Showing posts with label Cannibal Man - The. Show all posts
Showing posts with label Cannibal Man - The. Show all posts

5 Sept 2011

Cannibal Man - Lisa's Review

So Cannibal Man kicks right into a messy scene in a abattoir where cows are being prepared for meat sale. Its all very bloody and messy but they are already dead so there are no death scenes to be had. If you eat meat, you kinda of have to be ok with this, if not, then there’s no point in eating meat and being hypocritical about it. I completely abhor animal cruelty and unnecessary suffering for any reason, but accept we kill animals for food. As a river of blood runs through the abattoir we see a worker, who we later learn is our main character – Marco, getting tucked into his lunch. Pretty strong stomach there then.

The main action starts as Marco and his girlfriend Paula are taking a taxi ride and get rather amorous in the back of the car. The taxi driver takes exception to this and asks them to get out. Marco is having none of it and comes out with the corker of a line “Haven’t you ever been with a girl before? What are you? Some kind of homosexual?” Oooooh dear.
A scuffle commences outside of the car and while the driver is giving Paula a slapping (that her father never had time to give her apparently) Marco hits him over the head with a rock and kills him.

As we progress, we sense Paula is regretting what happened and after what looked to be a very weird love scene (how either of them got anything from all the open-mouthed groaning and not much else, who knows…) we tells Marco that she wants to go to the police. He is obviously not too keen, so after a bit of a row he kills her too.

For some odd reason, he decides to confess to his brother Steve, who also wants to go to the police, oooh dear, a kind of pattern is forming. Steve however doesn’t want his life being ruined by Marcos faux pas, so his head meets with what looks like a rather large spanner (on a plus point, as his corpse is being dragged away, I note he has a rather lovely belly).


Here my copy of the film buggers up and the picture freezes so I can’t watch any more. I tried everything possible from forwarding chapters to just plain fwd and it not having it. When I eventually get a picture back, I can hear what’s happening about 20 minutes in advance of what I’m watching.

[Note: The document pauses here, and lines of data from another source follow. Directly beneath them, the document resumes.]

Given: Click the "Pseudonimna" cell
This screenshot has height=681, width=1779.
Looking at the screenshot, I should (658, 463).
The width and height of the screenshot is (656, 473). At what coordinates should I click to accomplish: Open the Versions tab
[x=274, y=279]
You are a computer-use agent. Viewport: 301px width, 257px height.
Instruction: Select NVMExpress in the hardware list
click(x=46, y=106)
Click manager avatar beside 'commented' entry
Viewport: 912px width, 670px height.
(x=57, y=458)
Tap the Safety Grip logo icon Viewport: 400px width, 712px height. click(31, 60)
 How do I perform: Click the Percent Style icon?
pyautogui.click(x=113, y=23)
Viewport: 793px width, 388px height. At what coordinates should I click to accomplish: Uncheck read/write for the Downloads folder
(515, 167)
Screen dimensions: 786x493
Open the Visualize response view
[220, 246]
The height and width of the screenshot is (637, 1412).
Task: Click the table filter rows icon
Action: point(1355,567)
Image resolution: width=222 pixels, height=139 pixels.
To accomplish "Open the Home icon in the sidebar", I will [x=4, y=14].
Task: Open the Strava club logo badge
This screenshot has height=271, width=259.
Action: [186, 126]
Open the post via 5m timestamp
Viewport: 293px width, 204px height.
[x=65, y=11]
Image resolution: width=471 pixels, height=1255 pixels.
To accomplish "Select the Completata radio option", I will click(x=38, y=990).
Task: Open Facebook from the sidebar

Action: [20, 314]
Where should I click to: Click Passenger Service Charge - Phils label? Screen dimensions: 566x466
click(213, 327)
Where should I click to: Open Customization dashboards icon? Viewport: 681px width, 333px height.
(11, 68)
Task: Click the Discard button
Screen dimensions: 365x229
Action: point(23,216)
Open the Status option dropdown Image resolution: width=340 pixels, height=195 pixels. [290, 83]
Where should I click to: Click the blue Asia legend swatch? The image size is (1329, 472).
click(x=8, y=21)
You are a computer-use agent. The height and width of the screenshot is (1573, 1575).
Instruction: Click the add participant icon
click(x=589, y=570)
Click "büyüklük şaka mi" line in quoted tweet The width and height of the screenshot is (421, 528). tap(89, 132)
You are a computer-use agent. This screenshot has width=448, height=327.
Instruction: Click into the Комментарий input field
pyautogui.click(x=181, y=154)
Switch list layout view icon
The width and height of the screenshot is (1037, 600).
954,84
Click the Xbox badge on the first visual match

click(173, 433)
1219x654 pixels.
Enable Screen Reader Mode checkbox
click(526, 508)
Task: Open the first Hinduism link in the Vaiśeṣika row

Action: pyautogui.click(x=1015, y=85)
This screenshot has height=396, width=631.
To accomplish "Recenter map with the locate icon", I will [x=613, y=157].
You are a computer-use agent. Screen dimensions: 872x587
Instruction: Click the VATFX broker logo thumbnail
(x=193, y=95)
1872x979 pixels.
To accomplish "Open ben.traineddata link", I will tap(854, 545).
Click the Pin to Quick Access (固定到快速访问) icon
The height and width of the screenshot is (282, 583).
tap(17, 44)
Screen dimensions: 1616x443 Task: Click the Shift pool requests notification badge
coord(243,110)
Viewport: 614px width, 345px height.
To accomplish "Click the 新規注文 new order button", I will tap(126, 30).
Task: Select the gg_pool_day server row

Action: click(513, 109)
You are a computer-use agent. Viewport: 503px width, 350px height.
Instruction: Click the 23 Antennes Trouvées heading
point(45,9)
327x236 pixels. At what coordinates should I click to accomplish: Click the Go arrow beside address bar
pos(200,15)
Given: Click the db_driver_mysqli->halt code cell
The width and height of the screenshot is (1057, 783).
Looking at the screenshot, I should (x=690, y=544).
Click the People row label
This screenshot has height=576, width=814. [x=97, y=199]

Grrrrrrrrrrrrrrrrrrrrr.
Sorry got to come back to this one.

I was actually quite enjoying this one. It looked like it was shaping up to be a nice little movie. I will get my hands on another copy and finish my review sometime in the future.

So I'm back and ready to finish my review.  Something that is interesting is how my reviewing changed.  I used to do what it seems is more of a plot synopsis, which you really don't need, so I'm glad at least I've cut it down a bit... so where were we...

So as the movie progresses, we have more of the same and we realise why Marco works in a abbatoir.. an excellent means of disposing of bodies.  This brings me to the rather odd naming of this movie.  No-one is murdered for food.  While disposing of the bodies in the abbatoir, the human flesh is ground down and mixed with animal meat and packaged for human consumption.. that's as cannabalistic as we get.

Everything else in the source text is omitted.